- **AUSGANGSTEXT**

UNICEF schlägt mittlerweile Alarm. 98 Länder verzeichnen einen Anstieg der Maserninfektionen. Neue und gefährliche Ausbrüche der Erkrankungen werden gemeldet. Allein in der Ukraine infizierten sich in den ersten zwei Monaten diesen Jahres 24.042 Menschen. Und hierbei handelt es sich nur um die gemeldeten Fälle. Laut UNICEF gibt es verschiedene Gründe für diese steigenden Zahlen. In einigen Ländern ist es ein schwaches Gesundheitssystem, eine unzureichende Aufmerksamkeit der Kommunen, politische Konflikte und Instabilität, aber eben auch Informationsdefizite und Impfskepsis. Es gäbe ein großes Problem mit Falschinformationen, Misstrauen und Gleichgültigkeit. Weltweit unterstützt UNICEF deshalb Impfkampagnen in Schulen und Kliniken, um Aufklärungsarbeit zu leisten (2).

Gegen das Impfen: Die Argumente von Eltern in Deutschland

Doch was ist mit uns? Warum entscheiden sich in Deutschland immer mehr Eltern gegen die Impfung ihrer Kinder? Ganz objektiv kann dies ja nicht an einem schwachen Gesundheitssystem oder politischen Konflikten liegen. Ich habe mich umgehört. Die Begründungen reichen von Verschwörungstheorien gegenüber der geldgierigen Pharmaindustrie bis hin zu Behauptungen, dass ungeimpfte Kinder und Menschen gesünder wären als geimpfte. Ein weiteres Argument, das angeführt wird, ist, dass es mal eine Studie gegeben habe, in der gezeigt worden sei, dass eine Masernimpfung die Entstehung von Autismus oder anderen chronischen Erkrankungen fördere. Ich staune darüber ehrlicherweise. Und ich möchte Stellung dazu beziehen. Wie ihr wisst, bin ich Medizinerin. Ich habe ein großes Vertrauen in die Wissenschaft, in wissenschaftlich fundierte Studien und in die medizinische Arbeit. Verschwörungstheorien bezüglich der Pharmaindustrie prallen an mir ab. Ich möchte nicht die Augen davor verschließen, dass die Pharmaindustrie durchaus wirtschaftliche Interessen hat.

Daten entpuppten sich als Fälschung!

Dennoch ist der Verkauf von Impfstoffen ein Nischenmarkt der Pharmakonzerne. Insgesamt machten Impfstoffe im Jahre 2011 nur 3,58 Prozent der gesetzlichen Krankenkassenausgaben für Arzneimittel in Deutschland aus (3). Es gibt nachgewiesenermaßen keine Studie, die in irgendeiner Art und Weise belegen kann, dass umgeimpfte Menschen gesünder sind als geimpfte. Auch nicht, dass durchgemachte schwere Infektionen das Immunsystem stärken.

- **BEREITGESTELLTE DATEN**

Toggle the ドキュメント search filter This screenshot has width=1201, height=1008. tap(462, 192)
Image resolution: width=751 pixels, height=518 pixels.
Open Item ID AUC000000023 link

- **AUFGABEN**
1. Beantworte bitte anhand des Textes zur Masernimpfung diese drei Fragen:
(a) Wie viele Länder verzeichnen laut UNICEF einen Anstieg der Maserninfektionen?
(b) Wie viele Menschen infizierten sich in den ersten zwei Monaten des Jahres in der Ukraine?
(c) Welchen Anteil der gesetzlichen Krankenkassenausgaben für Arzneimittel in Deutschland machten Impfstoffe im Jahr 2011 aus?
2. Warum unterstützt UNICEF laut dem Text zur Masernimpfung weltweit Impfkampagnen in Schulen und Kliniken? Antworte in ein bis drei Sätzen.
3. Schreibe den Text zur Masernimpfung im Anschluss an seinen letzten Satz weiter.
Die Auflistung stammt aus einer anderen Quelle.

- **ANTWORTEN**
1.
(a) 98 Länder
(b) 24.042 Menschen
(c) 3,58 Prozent

2. UNICEF sieht ein großes Problem mit Falschinformationen, Misstrauen und Gleichgültigkeit. Deshalb unterstützt die Organisation Impfkampagnen in Schulen und Kliniken, um dort Aufklärungsarbeit zu leisten.

3.
Die Behauptung, dass eine Masernimpfung die Entstehung von Autismus fördert, ist mittlerweile weltweit widerlegt worden. Im Jahre 1998 veröffentlichte das Forscherteam rund um A. J.Wakefield im renommierten Magazin ‚Lancet‘ eine Untersuchung, die dies zunächst belegte. Letztendlich entpuppten sich die Daten als Fälschung, Wakefield musste sich vor Gericht dafür verantworten und die Studie wurde zurückgezogen. Weitere durchgeführte Studien mit dieser Fragestellung konnten nie einen Zusammenhang zwischen einer Masernimpfung und Autismus finden. Auch konnte widerlegt werden, dass Erkrankungen wie Asthma, Multiple Sklerose, Diabetes oder Morbus Crohn in Verbindung mit der Impfung stehen (4).

Impfen: Ich bin dankbar für die Errungenschaft der Medizin

Für mich als Mutter, als Ärztin, sind sinnvoll eingesetzte Impfungen ein Segen. Ich bin dankbar für diese medizinische Errungenschaft. Für meine Kinder und alle Kinder und Menschen dieser Welt. Es gibt Impfnebenwirkungen, es gibt auch Impfschäden. Allerdings sind schwere Komplikationen -nachgewiesenermaßen- extrem selten. Genaue Zahlen sind auf der Seite des Robert-Koch-Instituts nachzulesen. Laut RKI erleidet etwa 1 von 1000 Kindern, das an Masern erkrankt ist, eine schwere Entzündung des Gehirns, eine Masern-Enzephalitis. Dies kann zu schweren Hirnschäden und auch dem Tod führen. Eine Enzephalitis durch eine Impfung kommt tausendmal seltener vor, nämlich in einem von 1 Mio. Fällen.

Liebe Leser*innen: Lasst uns im Austausch bleiben.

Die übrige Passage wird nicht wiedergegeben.